Visual Product Recommendation System
For this project for an e-commerce, it was developed the logic and infrastructure to generate supplementary recommendations (similar range of products but not the same product).
The main source of data were pictures for each product (when available). Then their embeddings were calculated, compared against each other and the pairs of recommendations were ranked according to metrics of interest, providing the most similar products.
This project rendered up to 5% increase in BTR (buy-through-rate, number of purchases/number of views) through sales in a new carrousel.
Some of the tools used for this project were:
AWS S3 for object storage of recommendations generated and consumption of indexes generated.

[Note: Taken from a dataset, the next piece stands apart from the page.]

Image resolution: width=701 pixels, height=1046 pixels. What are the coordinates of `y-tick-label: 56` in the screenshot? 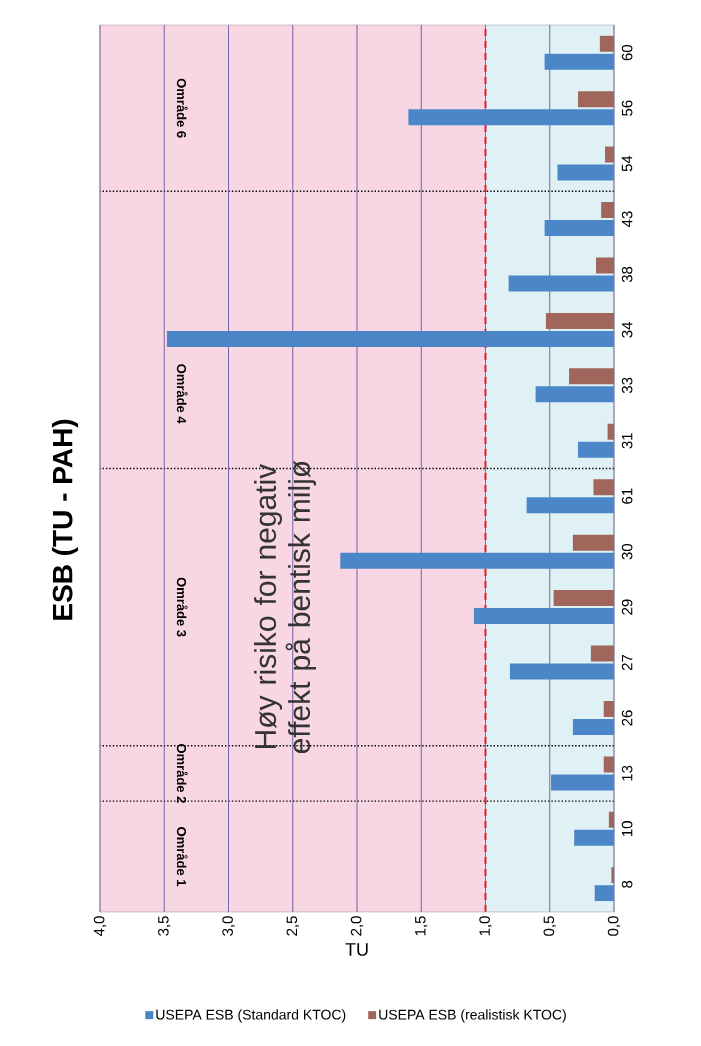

GCP BigQuery for SQL-based querying and tables in data warehouse.
Python for all the coding involved using OOP.
Datadog and Monte Carlo for monitoring and metrics.

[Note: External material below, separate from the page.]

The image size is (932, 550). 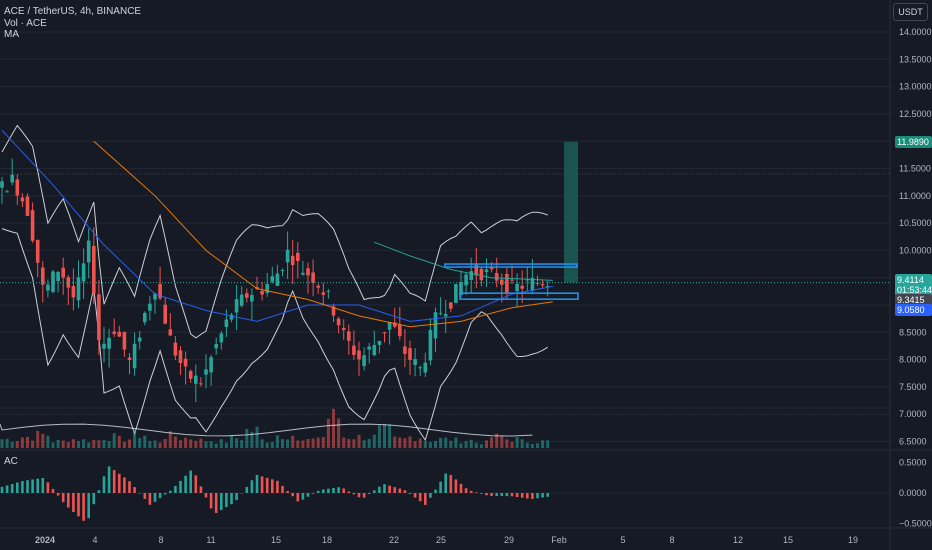 I want to click on ma-legend: MA, so click(x=12, y=34).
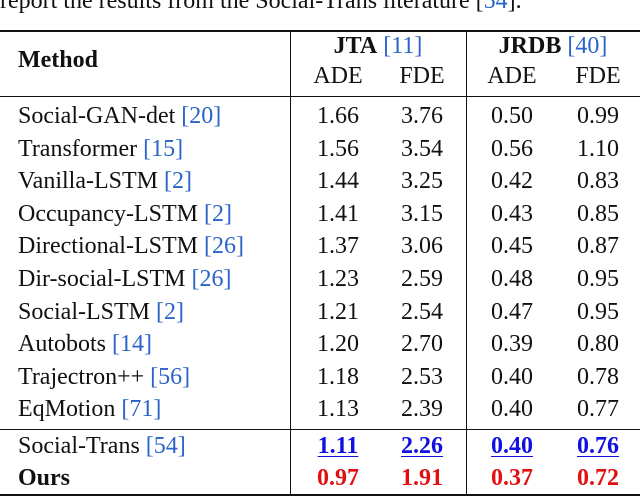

The use of unstructured data for recommendation systems can be challenging. Here are some challenges faced and decisions made:
Inbetween images are the best: what are the best lower and upper thresholds to filter distances between two embeddings? Finding these thresholds for cosine similarity was key to remove images that are either very different (and don't make sense being recommended) or very similar (why would you recommend the exact same product for an exploration offer?). Experiments were performed to find the best results.

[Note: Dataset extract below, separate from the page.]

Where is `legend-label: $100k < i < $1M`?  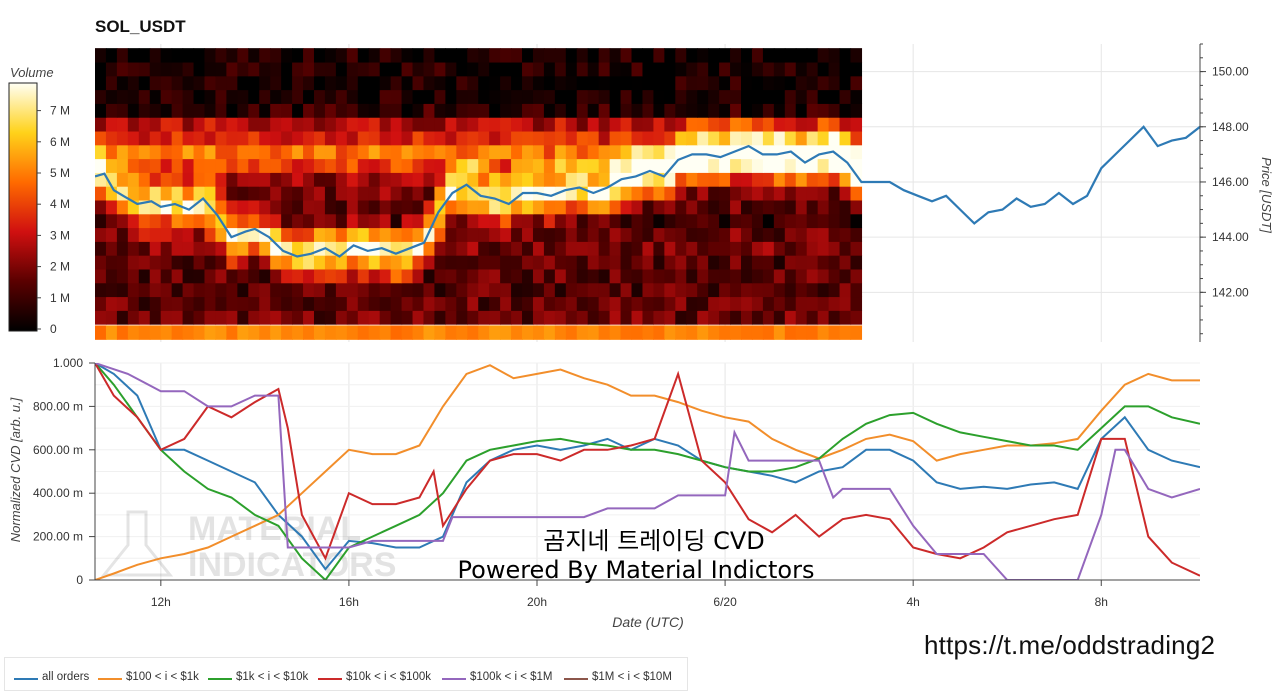
legend-label: $100k < i < $1M is located at coordinates (512, 677).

Deduplication: recommendation images that were too similar between each other had to be addressed by LSH hashing mechanism to group them and only retrieve one element from the group (preferrably the product that had best metric performance).
Not every product has an image: removing products that have no images from the computation was necessary.
Heavy cost and processing times to work with embeddings: finding the right data structures and algorithms is always key.